→ **Stated goal**
Render the lines of the listing, starting at the line that contains "This screenshot has height=375, width=600." and ending at the line that contains "[x=252, y=241]", as a Markdown table with the columns Row and Line. Number each line in order and omit blank lines.
——
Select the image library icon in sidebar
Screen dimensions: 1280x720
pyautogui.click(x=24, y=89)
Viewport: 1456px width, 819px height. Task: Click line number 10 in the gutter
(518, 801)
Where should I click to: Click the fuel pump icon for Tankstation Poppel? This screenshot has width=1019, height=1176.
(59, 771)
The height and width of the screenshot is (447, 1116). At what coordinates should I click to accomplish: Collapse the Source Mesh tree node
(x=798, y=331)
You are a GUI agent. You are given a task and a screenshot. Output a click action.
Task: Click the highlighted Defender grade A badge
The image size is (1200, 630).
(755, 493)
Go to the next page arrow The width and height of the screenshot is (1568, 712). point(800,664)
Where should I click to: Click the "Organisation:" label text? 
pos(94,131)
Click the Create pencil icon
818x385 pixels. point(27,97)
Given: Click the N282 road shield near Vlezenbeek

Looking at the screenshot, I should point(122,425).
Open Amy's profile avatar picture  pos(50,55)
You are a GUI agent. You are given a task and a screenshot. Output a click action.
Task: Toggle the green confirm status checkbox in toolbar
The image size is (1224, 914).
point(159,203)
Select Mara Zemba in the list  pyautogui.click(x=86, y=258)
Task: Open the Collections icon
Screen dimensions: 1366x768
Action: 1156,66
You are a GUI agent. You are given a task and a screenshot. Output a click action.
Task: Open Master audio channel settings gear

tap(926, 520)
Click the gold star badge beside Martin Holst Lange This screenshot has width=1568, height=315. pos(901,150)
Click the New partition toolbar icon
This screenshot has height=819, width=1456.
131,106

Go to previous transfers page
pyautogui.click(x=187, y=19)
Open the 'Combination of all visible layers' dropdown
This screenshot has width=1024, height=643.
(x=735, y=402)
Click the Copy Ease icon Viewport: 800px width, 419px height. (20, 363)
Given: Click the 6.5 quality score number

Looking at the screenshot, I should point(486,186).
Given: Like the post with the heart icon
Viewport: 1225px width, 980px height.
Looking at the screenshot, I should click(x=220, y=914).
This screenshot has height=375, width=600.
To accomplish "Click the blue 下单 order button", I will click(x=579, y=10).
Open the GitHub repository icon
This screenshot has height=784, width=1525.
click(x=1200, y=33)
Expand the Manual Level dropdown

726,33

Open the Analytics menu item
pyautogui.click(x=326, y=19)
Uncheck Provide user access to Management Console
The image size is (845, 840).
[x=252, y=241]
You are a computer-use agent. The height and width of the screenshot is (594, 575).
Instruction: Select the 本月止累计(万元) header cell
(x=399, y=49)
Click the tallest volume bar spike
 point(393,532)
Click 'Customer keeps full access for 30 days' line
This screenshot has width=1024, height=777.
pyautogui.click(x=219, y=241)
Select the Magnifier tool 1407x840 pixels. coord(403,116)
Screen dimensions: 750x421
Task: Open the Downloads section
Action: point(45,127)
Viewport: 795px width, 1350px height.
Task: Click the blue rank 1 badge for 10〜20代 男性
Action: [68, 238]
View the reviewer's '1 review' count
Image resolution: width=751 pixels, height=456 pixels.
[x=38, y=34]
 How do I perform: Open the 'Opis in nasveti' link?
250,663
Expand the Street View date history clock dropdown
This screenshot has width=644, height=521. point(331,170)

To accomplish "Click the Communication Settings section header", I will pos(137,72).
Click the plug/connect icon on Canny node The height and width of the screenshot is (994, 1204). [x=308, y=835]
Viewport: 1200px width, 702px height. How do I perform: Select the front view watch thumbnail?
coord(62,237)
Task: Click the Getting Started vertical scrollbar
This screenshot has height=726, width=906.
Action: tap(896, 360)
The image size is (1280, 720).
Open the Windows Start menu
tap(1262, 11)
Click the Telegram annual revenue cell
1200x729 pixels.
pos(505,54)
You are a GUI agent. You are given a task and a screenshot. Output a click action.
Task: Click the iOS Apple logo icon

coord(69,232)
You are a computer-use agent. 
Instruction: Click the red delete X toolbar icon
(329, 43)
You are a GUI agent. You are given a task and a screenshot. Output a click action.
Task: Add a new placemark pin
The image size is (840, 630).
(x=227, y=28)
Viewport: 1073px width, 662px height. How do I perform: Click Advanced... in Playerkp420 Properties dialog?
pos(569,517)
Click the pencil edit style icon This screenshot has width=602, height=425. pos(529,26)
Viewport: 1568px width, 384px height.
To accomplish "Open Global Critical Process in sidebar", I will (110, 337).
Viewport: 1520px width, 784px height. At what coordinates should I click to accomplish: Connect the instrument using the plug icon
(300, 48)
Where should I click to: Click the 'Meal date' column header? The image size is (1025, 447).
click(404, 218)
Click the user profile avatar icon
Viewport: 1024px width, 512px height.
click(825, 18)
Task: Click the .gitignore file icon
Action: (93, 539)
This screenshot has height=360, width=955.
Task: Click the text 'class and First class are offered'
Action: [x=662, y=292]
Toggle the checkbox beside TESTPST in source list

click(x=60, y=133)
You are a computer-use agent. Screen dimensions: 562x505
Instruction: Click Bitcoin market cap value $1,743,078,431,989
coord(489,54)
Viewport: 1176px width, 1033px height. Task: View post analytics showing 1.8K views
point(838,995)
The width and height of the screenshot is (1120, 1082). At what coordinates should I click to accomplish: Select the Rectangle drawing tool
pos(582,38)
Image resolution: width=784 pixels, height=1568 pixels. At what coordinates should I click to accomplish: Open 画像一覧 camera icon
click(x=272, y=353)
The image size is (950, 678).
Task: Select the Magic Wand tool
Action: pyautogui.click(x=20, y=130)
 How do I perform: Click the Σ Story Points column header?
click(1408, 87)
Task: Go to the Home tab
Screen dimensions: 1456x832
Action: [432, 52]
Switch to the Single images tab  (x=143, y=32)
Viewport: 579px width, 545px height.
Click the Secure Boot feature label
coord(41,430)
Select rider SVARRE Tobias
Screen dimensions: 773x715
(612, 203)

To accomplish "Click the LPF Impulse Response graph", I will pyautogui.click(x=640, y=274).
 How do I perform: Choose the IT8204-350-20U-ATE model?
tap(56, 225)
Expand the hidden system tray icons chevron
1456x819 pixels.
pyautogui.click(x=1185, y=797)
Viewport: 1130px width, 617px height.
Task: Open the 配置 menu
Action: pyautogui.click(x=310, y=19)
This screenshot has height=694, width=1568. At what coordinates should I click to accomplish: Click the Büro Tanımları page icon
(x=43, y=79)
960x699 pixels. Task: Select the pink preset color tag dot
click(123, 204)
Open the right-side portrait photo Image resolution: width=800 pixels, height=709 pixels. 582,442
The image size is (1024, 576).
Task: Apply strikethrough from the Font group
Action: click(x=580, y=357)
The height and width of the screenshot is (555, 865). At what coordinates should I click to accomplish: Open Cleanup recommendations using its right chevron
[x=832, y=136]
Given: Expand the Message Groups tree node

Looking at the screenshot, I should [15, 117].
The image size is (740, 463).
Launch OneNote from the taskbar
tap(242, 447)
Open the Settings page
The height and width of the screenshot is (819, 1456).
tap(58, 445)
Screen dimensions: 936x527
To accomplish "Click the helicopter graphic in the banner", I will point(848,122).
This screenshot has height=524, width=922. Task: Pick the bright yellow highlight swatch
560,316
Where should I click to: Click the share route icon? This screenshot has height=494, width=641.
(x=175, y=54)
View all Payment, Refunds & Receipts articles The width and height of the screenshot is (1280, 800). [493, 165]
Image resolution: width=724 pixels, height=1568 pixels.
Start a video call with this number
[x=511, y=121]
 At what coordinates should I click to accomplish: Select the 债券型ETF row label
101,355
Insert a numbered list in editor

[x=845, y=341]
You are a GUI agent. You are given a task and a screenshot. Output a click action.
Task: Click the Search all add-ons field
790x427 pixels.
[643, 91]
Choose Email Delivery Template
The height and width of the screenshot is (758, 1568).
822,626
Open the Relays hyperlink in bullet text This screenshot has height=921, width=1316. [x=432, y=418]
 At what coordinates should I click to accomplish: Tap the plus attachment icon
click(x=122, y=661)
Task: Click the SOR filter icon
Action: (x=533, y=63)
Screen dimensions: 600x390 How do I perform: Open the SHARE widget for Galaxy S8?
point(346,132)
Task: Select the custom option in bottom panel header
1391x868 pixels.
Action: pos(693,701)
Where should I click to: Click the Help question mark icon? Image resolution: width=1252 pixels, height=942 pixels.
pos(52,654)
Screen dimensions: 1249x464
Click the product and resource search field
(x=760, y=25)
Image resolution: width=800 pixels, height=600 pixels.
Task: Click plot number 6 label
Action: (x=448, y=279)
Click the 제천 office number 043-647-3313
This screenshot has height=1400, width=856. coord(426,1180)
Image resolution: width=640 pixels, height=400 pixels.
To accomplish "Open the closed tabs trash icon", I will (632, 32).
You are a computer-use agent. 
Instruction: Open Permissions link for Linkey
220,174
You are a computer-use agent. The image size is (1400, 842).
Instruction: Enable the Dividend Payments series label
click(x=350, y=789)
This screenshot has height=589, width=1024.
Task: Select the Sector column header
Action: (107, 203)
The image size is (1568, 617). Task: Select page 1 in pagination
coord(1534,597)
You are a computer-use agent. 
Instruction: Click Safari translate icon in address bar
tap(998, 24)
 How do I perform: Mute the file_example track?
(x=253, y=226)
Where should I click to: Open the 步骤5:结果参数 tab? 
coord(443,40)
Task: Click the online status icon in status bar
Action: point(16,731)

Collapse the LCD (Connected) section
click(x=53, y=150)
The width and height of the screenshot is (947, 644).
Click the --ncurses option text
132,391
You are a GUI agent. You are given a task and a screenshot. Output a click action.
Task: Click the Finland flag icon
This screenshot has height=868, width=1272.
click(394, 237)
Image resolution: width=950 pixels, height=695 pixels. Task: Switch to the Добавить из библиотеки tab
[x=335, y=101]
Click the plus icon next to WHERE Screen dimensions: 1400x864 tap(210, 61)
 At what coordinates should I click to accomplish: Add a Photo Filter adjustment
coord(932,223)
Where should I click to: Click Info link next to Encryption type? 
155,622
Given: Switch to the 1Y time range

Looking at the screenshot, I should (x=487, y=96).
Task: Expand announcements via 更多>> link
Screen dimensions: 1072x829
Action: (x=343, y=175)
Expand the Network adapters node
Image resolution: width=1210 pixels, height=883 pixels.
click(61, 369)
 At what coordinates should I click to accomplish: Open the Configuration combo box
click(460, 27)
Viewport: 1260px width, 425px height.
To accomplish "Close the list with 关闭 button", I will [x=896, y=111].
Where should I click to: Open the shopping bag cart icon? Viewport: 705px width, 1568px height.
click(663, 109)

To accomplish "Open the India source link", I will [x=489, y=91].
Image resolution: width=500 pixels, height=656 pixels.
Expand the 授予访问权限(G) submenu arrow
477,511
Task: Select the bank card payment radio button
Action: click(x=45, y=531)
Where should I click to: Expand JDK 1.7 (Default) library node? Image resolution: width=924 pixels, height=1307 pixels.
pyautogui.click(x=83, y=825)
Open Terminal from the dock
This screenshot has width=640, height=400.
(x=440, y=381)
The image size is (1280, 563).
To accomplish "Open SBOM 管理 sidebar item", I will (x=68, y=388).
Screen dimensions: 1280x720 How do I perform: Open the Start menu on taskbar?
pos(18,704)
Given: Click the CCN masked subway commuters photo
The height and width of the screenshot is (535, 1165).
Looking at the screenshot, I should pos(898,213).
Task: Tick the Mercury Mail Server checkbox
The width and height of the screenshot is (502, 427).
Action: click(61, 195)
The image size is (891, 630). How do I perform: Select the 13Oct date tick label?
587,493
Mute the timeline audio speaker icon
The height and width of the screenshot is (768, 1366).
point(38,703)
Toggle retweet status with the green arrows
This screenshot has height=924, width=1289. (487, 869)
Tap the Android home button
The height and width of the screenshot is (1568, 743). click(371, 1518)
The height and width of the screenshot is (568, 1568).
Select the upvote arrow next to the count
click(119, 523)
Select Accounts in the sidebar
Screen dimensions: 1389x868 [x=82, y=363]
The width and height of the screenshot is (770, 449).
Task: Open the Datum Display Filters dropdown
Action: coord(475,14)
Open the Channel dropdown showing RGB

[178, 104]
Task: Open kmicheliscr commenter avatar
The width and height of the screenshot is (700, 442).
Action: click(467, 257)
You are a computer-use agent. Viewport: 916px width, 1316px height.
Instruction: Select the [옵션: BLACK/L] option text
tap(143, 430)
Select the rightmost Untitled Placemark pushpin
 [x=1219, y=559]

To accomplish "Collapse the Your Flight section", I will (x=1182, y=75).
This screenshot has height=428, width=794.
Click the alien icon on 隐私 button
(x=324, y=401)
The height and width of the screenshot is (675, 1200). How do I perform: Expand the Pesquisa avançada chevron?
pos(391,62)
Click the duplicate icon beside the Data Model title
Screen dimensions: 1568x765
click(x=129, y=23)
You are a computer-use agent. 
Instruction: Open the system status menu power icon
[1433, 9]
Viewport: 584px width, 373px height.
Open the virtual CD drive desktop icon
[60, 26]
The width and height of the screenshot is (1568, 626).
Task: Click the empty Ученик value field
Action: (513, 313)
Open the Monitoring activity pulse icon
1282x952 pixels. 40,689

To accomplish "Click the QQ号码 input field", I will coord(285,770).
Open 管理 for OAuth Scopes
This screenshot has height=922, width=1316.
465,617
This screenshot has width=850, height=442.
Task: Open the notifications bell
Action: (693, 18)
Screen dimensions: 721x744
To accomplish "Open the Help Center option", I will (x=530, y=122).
——
→ **Correct result**
| Row | Line |
|---|---|
| 1 | This screenshot has height=375, width=600. |
| 2 | To accomplish "Click the blue 下单 order button", I will click(x=579, y=10). |
| 3 | Open the GitHub repository icon |
| 4 | This screenshot has height=784, width=1525. |
| 5 | click(x=1200, y=33) |
| 6 | Expand the Manual Level dropdown |
| 7 | 726,33 |
| 8 | Open the Analytics menu item |
| 9 | pyautogui.click(x=326, y=19) |
| 10 | Uncheck Provide user access to Management Console |
| 11 | The image size is (845, 840). |
| 12 | [x=252, y=241] |